Covers Always Lie: Amethyst appeared in her original costume on the cover of Secret Seven #2. She didn't appear like that anywhere in the story.
Crapsack World: Let's see... Wonder Woman has invaded the United Kingdom with 32 million casualties. Aquaman has sunk the entirety of Western Europe under the sea, with 100 million dead. They seem poised to break the world. Brazil is occupied by the Nazis, and Alaska is apparently the "Land of the Undead".
Half of Africa has been conquered by Gorilla Grodd and his genocidal super-gorilla army, and this is seen as a background event.
Crusading Widower: Batman. Yeah, his wife is alive, but she's the JOKER, so the trope still fits.
Terry Thirteen, who is trying to avenge the deaths of his wife and sons.
Cry Cute / When He Smiles: Bruce Wayne, at the end of the story, upon reading the note written by his dad, that Barry brought back to his proper timeline.
Cry for the Devil: This universe's Joker seems to be even crueler than the normal universe's Joker, reaching The Dark Knight levels of torture, including turning Selina Kyle into a quadriplegic and tricking Jim Gordon into murdering Harvey Dent's daughter. And then you find out the Joker's identity: Martha Wayne!
Cursed with Awesome: The Canterbury Cricket was once an ordinary university student who was caught up in the middle of the Amazonian invasion of the U.K. and, for reasons he still isn't fully sure of found himself as a giant cricket thing with superpowers. It's unknown even to him if he can turn back, but he has decided to use his situation to try to help the U.K Resistance against the Amazons.
Cycle of Revenge: The Atlantis/Amazon War seems to be this.
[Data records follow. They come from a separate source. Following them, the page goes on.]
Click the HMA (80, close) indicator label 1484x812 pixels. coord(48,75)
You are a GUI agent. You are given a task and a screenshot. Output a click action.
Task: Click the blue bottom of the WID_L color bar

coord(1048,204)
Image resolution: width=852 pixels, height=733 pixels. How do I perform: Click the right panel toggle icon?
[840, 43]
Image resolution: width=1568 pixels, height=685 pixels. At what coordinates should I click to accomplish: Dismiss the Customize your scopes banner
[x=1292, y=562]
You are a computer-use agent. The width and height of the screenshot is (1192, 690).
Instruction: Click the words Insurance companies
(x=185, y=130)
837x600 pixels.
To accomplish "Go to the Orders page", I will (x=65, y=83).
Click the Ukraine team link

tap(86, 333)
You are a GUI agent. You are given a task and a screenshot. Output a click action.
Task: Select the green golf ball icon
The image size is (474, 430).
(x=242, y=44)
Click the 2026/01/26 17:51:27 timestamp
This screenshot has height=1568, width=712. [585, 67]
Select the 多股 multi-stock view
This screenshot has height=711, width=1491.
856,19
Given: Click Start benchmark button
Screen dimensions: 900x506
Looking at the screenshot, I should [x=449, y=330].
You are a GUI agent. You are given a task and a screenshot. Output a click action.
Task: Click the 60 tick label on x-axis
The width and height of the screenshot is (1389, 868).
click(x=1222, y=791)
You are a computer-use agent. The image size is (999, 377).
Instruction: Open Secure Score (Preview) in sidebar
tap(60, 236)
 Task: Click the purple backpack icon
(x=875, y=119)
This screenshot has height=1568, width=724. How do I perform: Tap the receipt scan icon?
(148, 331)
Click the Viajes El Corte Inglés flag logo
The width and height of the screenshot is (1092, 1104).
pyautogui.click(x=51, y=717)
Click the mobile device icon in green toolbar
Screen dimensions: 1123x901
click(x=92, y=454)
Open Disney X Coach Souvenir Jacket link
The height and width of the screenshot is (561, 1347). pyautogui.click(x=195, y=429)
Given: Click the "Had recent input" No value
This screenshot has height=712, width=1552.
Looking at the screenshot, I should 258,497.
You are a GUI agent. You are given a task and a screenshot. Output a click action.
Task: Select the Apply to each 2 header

To reflect this the covers for the #3 issues of Wonder Woman and Aquaman's focus series feature them beating up the other.
Daddy's Girl: Implied. Raven more closely resembles her father Trigon, with red skin and four eyes. But given the fact that he was a member of the previous Secret Seven, and she's a member of the current one, he may not have been as evil in this world as the mainstream one.
Wonder Woman and Aquaman are both fierce warlords attempting world domination against one another and committing massive genocides for varying reasons.
Batman has no qualms over killing people; it's hinted that he has a habit of offing criminals who don't give him information. And it turns out his wife also survived that night and became The Joker...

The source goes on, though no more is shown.